Texto de origem -
▼
China colocou doentes recuperados de quarentena. Portugal não cumpre essa indicação
Dois meses depois do surto, a China já está em condições de partilhar informações que resultaram no tratamento aos seus doentes. Foi o que fez neste sábado ao anunciar que, em certo momento, foi proveitoso o facto de se colocar em quarentena (14 dias) os doentes recuperados que tinham tido alta hospitalar com nova avaliação de um médico ao fim deste tempo. Tudo porque não se sabia se os doentes recuperados poderiam ter recaídas ou se a existência do novo coronavírus em lágrimas, sangue ou fezes, mesmo após a recuperação, ainda era um fator contagioso ou não.
Em Portugal, ao que o DN apurou, não há qualquer protocolo - regras gerais - definido para se aplicar aos doentes infetados que já tiveram alta e que poderão vir a ter nos próximos dias. Há um protocolo para sinalizar e encaminhar o doente, um protocolo de tratamento, de acordo com o que já se sabe sobre este novo vírus, embora não haja medicamentos específicos para o combater, um protocolo para assinar a alta, mas não há um protocolo definido para passar aos doentes que tiveram alta ou que venham a ter.
▲
O que fazer 1 -
Transcreva sem mudar nada o trecho do texto sobre a quarentena, de "Em Portugal, ao" a "venham a ter.".
O que fazer 2 -
Segundo o texto sobre a quarentena, quantos dias ficavam em quarentena os doentes recuperados na China?
O que fazer 3 -
Continue o texto sobre a quarentena de doentes recuperados a partir da última frase.
As linhas que vêm depois não têm nada a ver com o texto sobre a quarentena.

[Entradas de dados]
▼
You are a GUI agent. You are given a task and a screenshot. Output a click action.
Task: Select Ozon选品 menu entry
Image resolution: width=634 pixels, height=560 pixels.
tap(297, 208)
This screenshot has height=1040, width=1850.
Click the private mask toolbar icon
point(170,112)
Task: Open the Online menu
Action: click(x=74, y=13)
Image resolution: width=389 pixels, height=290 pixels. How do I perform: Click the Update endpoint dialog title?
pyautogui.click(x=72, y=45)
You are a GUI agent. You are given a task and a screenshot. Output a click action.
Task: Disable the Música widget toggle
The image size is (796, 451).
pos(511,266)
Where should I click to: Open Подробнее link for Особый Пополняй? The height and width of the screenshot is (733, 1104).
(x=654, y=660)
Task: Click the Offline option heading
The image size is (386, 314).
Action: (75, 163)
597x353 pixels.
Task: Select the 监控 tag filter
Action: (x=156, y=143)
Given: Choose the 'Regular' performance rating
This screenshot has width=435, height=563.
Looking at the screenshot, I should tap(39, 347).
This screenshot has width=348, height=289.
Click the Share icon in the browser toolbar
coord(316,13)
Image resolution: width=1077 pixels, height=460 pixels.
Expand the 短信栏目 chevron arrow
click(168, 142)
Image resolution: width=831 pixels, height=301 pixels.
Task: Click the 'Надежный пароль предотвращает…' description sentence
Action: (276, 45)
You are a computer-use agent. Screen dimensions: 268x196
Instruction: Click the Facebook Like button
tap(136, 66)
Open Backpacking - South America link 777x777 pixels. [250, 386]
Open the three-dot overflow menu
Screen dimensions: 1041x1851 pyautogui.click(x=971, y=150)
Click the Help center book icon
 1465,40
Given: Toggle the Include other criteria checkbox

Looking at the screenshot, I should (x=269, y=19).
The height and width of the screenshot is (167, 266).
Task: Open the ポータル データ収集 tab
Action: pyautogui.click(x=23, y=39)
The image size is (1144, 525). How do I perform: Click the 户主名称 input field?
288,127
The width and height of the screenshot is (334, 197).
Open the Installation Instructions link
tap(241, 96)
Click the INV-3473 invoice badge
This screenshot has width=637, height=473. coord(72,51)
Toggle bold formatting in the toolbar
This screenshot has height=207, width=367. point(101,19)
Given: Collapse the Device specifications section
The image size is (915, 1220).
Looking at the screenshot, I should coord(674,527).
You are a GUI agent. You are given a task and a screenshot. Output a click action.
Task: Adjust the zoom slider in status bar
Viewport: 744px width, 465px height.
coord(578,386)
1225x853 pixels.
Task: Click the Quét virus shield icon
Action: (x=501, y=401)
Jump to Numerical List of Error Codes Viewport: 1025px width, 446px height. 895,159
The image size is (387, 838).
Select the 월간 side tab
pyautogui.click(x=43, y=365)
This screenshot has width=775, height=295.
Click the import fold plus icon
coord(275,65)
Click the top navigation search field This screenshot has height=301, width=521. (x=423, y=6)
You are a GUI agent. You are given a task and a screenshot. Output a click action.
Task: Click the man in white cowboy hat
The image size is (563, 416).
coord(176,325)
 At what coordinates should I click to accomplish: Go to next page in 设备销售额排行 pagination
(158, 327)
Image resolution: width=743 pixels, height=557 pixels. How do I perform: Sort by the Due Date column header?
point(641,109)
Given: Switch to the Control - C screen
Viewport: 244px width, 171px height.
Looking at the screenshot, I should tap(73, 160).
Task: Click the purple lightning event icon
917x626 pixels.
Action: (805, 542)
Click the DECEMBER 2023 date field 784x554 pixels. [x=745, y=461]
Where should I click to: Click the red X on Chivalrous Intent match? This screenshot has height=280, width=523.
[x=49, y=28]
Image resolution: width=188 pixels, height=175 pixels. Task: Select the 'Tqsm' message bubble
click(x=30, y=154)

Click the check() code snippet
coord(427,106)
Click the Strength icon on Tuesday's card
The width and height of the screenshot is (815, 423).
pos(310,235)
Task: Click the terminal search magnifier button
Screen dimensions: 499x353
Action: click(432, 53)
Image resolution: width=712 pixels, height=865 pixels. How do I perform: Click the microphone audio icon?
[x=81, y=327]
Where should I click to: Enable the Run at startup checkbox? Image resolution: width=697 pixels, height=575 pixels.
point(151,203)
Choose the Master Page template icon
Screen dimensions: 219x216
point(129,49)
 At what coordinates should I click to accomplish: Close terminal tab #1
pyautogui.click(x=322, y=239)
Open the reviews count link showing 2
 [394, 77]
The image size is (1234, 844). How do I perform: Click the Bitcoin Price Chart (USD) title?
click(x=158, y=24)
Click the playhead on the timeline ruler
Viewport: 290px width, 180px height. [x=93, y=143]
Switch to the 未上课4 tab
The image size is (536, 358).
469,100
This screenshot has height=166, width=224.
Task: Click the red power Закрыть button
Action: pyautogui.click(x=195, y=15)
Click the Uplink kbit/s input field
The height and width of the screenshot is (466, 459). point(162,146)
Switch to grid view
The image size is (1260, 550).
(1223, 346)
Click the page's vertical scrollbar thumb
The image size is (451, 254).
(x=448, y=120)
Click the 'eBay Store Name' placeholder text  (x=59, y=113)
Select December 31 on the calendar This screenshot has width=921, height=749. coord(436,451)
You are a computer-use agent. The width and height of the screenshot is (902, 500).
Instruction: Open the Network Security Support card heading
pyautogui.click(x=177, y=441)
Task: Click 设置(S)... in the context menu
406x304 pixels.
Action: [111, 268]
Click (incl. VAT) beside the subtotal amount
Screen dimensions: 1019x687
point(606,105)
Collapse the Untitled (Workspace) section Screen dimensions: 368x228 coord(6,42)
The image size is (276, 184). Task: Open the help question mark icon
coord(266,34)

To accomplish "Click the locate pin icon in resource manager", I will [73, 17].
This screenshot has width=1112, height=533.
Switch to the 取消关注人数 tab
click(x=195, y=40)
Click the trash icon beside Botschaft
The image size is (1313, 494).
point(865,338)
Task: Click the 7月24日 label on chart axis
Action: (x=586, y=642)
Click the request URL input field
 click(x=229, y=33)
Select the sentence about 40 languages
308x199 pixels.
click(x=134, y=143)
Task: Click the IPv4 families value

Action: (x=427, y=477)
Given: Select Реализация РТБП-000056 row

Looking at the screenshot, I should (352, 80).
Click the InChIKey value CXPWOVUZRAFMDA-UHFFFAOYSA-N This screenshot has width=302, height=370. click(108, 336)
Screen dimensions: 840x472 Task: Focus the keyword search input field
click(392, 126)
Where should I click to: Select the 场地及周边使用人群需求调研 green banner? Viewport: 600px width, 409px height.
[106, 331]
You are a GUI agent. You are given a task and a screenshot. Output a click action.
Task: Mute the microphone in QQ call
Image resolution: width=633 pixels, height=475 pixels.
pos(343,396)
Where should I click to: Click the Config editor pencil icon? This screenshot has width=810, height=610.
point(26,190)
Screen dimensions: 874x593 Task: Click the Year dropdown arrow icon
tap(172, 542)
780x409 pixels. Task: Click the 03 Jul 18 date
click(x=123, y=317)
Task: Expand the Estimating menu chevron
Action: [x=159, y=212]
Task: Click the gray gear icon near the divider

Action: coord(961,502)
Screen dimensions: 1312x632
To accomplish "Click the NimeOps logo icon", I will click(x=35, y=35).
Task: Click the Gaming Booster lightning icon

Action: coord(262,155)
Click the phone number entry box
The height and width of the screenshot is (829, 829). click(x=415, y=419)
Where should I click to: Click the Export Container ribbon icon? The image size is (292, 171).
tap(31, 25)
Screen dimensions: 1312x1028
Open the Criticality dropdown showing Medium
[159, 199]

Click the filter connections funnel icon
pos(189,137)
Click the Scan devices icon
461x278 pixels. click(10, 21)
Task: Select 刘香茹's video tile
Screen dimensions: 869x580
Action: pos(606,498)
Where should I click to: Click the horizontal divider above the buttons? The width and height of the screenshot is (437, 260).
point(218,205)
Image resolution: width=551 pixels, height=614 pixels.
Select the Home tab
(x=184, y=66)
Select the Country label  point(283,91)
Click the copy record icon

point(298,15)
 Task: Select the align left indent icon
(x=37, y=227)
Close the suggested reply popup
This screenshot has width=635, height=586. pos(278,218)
▲
Resultado 1 -
Em Portugal, ao que o DN apurou, não há qualquer protocolo - regras gerais - definido para se aplicar aos doentes infetados que já tiveram alta e que poderão vir a ter nos próximos dias. Há um protocolo para sinalizar e encaminhar o doente, um protocolo de tratamento, de acordo com o que já se sabe sobre este novo vírus, embora não haja medicamentos específicos para o combater, um protocolo para assinar a alta, mas não há um protocolo definido para passar aos doentes que tiveram alta ou que venham a ter.

Resultado 2 -
14 dias.

Resultado 3 -
Até agora, só dois doentes tiveram alta hospitalar - um doente internado no Hospital de São João, que foi para casa na quinta-feira, e um outro internado no Hospital de Matosinhos que saiu da unidade neste sábado. Ambos depois de terem ficado sem sintomas e de terem realizado dois testes com resultado negativo à doença. E este é o protocolo seguido internacionalmente, por todos os países afetados pela doença.
Segundo o bastonário dos médicos, "é o que faz sentido". Miguel Guimarães explicou: "Se um doente tem dois testes negativos é porque o vírus está inativo e já não pode infetar ninguém." Portanto, "haver um protocolo para estes doentes ou quaisquer outras regras de restrição não faz muito sentido, embora neste momento saibamos que as vão ter, porque o país está todo a cumprir o isolamento social, mesmo que voluntariamente", argumentou.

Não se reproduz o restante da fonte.